Thanks of course to the artists, galleries, and others already mentioned above. I'd like also to go ahead and thank Suzanne Weaver at the DMA for her advice to me over the years, which greatly helped me educate myself, as well as for her support in arranging for our panel discussion to take place at the DMA; the folks at Electronic Art Intermix (esp. Josh Kline), whose advice and screening room have also been invaluable to me; Paul Slocum, who has also generously shared his advice, esp. regarding new media artists; Danette Dufilho and Nancy Whitenack at Conduit, not only for providing us a great space for free but also for their advice, time, and effort in many areas, all of which have been and will continue to be essential to bringing this thing off; volunteers such as LeeAnn Harrington and Emily Ewbank; my co-curators, Bart Weiss and Charles Dee Mitchell, from whom I've also learned so much; and last but not least, our presenting organization, the Video Association of Dallas, which has for over twenty years been one of the foremost proponents of video as a creative medium (please join and support it!).

Until I do a new post based on more definite info, check back here 'cause it's easier for me to just update this post.

February 20, 2008

Cao Fei’s "iMirror"

. . . a documentary “filmed” entirely in Second Life and directed by her SL avatar China Tracy. Including some slightly hilarious avatar disco dancing and rather long credits at the end, Part 3, below, is 9:28 min.
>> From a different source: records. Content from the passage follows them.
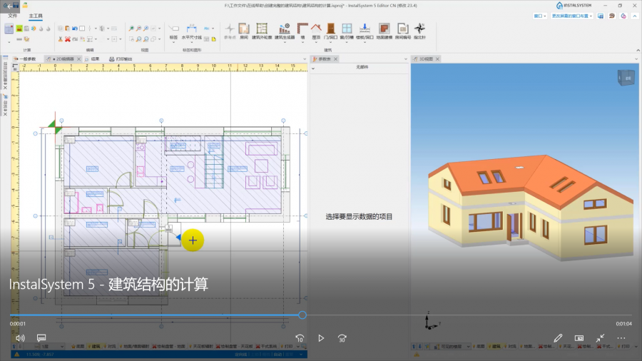
Task: Click the 指北针 north arrow tool
Action: (x=419, y=31)
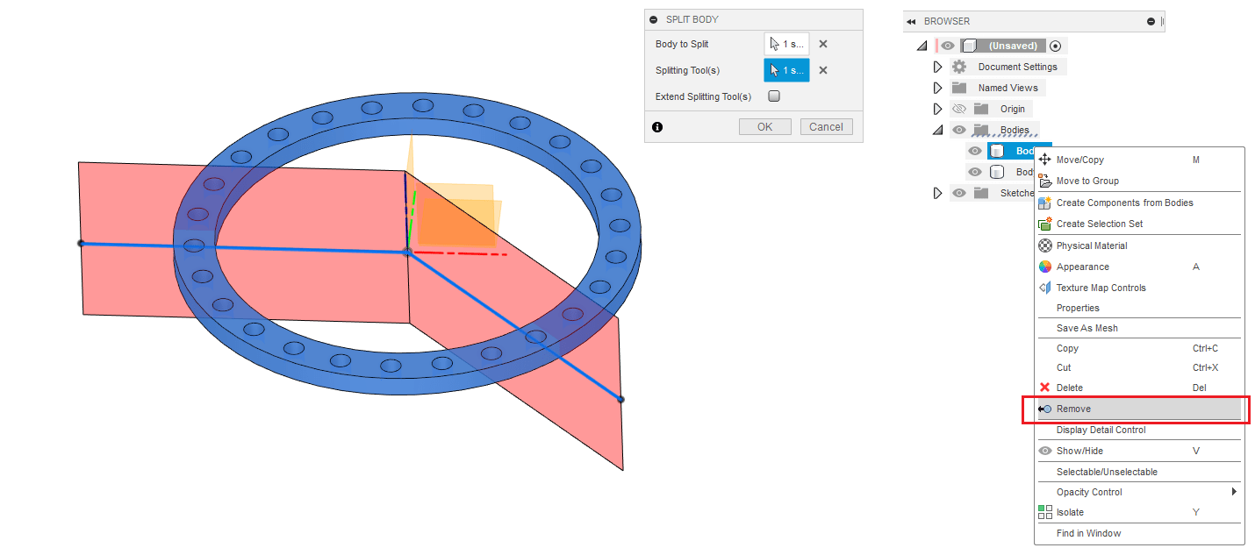
Task: Show the hidden Origin folder
Action: [x=959, y=109]
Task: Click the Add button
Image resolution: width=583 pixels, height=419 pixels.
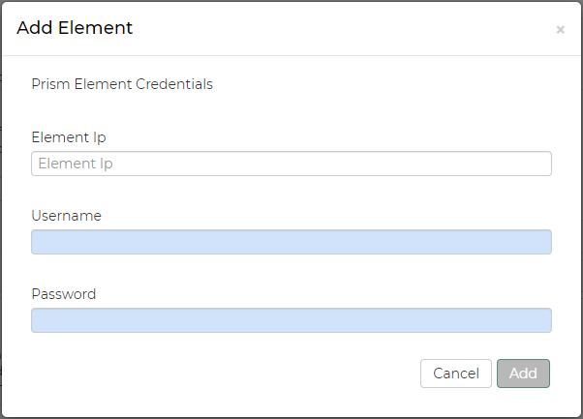Action: pos(523,374)
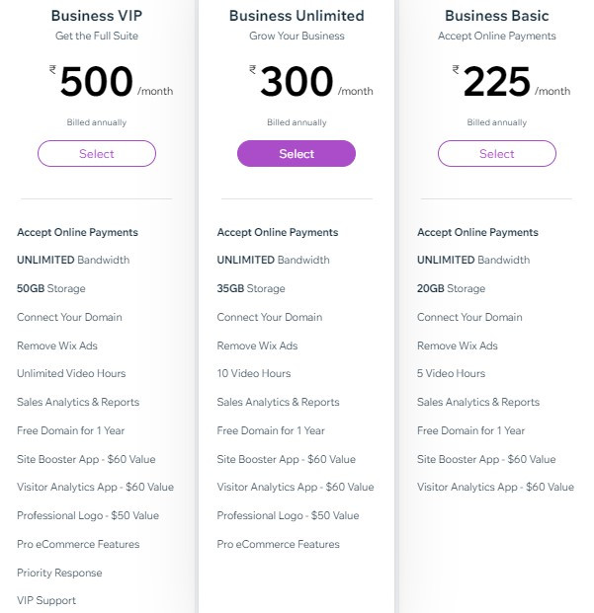This screenshot has height=613, width=594.
Task: Click 10 Video Hours in Business Unlimited
Action: (x=254, y=373)
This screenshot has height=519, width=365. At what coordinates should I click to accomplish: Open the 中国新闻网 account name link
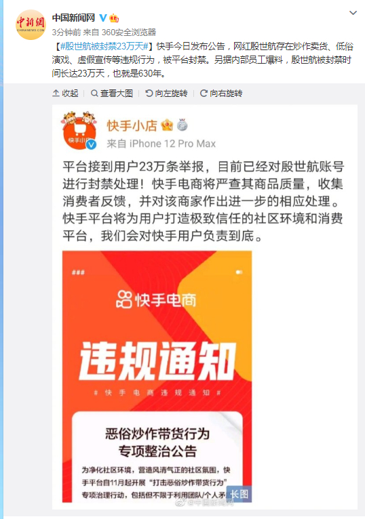point(73,18)
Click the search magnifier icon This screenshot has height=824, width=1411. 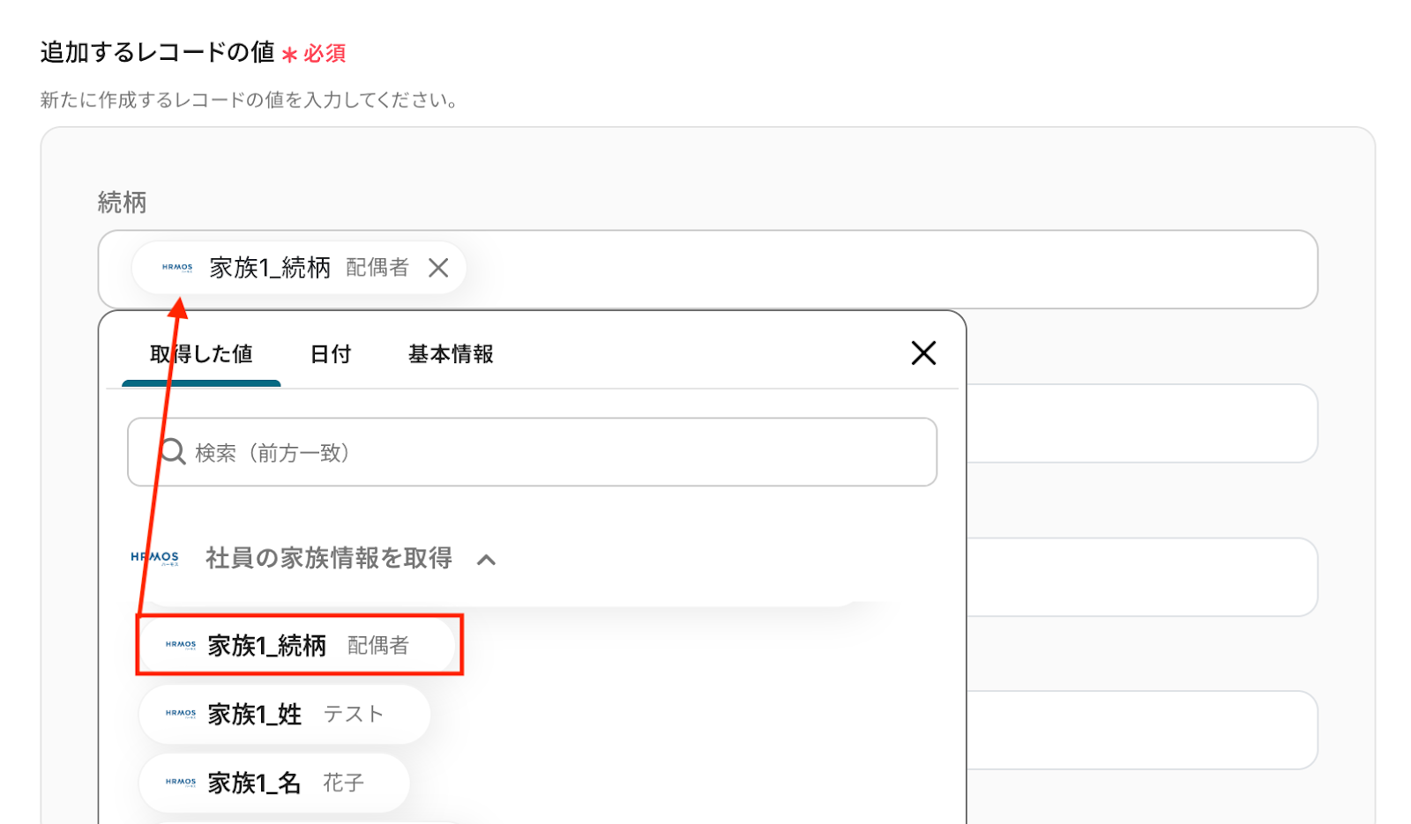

Part 1 opens with a great quote from William J. Mitchell's Me++: The Cyborg Self and the Networked City: "I construct, and I am constructed, in a mutually recursive process that continually engages my fluid, permeable boundaries and my endlessly ramifying networks. I am a spatially extended cyborg."

More iMirror: Part 1, Part 2.

Info re- current exhibits of Fei's work at Artkrush, which quotes Fei, "[i]n the end, I think this 3-D world is the future world." Which 3-D world?